We regularly have users complaining about long loading times, but usually when I try to recreate their issues it is fine; the following issue are only occasionally a problem. This is also not the only place we experience long loading times, but I really struggle to find an explanation for this one.
The attached screenshots are from an On View Load action. In this instance, a Read Objects node using the ‘Read from other’ setting took 9 seconds(!) to return 0 objects from an empty Many-cardinality data source to a One-cardinality data source. Both runtime.
We recommend checking Generated Data Sources in your DevTools, and checking if other database connected data sources potentially use these runtime data sources in their filtering. While reading from runtime to runtime should in theory be memory only, there can be cases where this read action causes knock-on effects which need to go through the database, which takes longer time. Generated data sources are also database connected in practice, so these can have an effect as well.

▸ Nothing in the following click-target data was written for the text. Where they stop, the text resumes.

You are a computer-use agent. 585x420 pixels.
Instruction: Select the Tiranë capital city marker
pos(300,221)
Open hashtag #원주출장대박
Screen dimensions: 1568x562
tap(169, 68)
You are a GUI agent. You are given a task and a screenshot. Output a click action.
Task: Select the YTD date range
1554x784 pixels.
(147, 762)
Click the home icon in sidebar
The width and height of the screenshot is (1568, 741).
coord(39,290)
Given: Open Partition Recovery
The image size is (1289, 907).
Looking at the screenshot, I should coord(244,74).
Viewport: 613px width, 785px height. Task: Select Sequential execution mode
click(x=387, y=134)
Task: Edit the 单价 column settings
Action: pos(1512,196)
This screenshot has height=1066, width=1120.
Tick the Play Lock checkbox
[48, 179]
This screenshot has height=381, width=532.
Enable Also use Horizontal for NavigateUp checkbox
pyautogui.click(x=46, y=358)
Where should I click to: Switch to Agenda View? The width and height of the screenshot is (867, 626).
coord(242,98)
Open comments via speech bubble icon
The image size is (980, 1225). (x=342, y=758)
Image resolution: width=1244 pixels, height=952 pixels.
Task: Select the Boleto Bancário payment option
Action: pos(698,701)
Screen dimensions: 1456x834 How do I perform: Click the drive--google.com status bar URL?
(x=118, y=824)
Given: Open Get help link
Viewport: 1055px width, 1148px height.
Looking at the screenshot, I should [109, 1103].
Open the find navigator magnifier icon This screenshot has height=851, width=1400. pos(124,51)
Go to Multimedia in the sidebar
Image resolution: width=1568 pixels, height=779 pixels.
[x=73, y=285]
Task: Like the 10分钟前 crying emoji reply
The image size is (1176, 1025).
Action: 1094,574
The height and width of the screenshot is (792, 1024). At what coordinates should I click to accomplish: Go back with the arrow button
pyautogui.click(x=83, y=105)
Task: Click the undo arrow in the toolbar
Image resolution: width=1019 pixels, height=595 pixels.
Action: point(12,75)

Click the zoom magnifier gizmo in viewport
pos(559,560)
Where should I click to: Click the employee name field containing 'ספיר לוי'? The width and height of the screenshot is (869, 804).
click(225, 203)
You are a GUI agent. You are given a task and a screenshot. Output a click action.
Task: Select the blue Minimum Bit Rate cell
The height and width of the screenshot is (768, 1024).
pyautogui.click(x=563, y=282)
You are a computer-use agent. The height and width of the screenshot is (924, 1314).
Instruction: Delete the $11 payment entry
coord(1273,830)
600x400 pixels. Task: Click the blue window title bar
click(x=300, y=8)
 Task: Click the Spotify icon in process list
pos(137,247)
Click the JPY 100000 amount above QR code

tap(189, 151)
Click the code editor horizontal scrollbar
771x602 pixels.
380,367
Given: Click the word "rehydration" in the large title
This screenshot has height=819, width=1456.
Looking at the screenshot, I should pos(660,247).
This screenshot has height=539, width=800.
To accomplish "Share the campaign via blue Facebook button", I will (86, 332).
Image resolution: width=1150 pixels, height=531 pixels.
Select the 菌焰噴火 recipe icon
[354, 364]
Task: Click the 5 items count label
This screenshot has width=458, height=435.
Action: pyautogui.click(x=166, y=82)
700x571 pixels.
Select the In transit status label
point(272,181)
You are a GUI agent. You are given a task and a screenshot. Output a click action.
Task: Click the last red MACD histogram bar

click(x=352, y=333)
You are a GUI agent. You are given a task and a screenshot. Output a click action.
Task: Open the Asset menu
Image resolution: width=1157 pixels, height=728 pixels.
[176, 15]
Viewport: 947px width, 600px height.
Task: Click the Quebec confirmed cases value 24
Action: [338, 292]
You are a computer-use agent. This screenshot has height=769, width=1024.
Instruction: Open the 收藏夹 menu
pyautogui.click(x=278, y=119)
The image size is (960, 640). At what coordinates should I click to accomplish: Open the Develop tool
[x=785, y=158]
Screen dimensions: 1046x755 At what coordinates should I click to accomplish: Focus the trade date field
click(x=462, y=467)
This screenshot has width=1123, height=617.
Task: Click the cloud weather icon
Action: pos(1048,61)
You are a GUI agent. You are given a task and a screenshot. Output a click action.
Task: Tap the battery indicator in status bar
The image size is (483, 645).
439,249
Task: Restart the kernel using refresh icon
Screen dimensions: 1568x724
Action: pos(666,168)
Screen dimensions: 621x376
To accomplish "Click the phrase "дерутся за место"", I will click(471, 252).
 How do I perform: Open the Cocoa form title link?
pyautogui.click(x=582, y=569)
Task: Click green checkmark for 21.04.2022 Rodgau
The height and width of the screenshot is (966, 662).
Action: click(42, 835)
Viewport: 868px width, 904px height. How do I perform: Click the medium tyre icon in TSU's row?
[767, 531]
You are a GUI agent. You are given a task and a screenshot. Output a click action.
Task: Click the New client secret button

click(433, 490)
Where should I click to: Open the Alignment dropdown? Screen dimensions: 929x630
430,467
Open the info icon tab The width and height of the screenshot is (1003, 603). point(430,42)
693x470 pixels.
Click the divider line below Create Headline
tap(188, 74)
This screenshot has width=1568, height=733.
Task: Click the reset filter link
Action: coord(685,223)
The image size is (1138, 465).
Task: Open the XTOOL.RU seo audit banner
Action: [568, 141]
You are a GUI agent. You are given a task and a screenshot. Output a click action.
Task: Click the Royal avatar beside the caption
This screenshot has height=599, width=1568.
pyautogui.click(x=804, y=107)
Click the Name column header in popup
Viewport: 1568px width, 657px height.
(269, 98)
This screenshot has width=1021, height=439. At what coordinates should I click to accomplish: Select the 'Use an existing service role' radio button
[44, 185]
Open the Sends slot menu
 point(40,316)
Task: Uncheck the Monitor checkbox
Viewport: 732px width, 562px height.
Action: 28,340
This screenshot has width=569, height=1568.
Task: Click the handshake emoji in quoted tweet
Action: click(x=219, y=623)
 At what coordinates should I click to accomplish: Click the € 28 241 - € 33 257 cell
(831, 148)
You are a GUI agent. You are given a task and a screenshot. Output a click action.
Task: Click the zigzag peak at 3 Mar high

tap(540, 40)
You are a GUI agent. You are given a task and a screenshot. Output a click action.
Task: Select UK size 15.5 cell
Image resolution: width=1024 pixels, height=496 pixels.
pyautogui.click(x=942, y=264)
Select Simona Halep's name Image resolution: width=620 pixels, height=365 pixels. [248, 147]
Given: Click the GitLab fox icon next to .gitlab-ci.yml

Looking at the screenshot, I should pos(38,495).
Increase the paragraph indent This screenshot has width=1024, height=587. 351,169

When the action is fast sometimes and slow other times, it can be explained by how the database caches data - documents which are recently or often used are cached and therefore returned quicker, but in “unlucky” situations regarding number of objects and indexing it can take a long time as well. This is especially true when sharing infrastructure with other Appfarm solutions.
With this being said, ops have recognised from this post an optimalisation possibility in cases when reading directly from a data source which is empty. In this case, it will never trigger any database updates, so this is a process which can be optimalised from our side. A challenge has been registered on this specifically.
Thank you for you response! This object has never really been used, so we always read 0 objects, and it is not filtering any other sources.
I found one deep reference one place in the ui in a dialog. Can this trigger a read of referenced objects even though no objects are read?
We will remove this functionality, but disable it first if you want to take a look. I think it seems strange that an object with only a handful objects in DB can have such a significant performance impact. This may be due to caching then?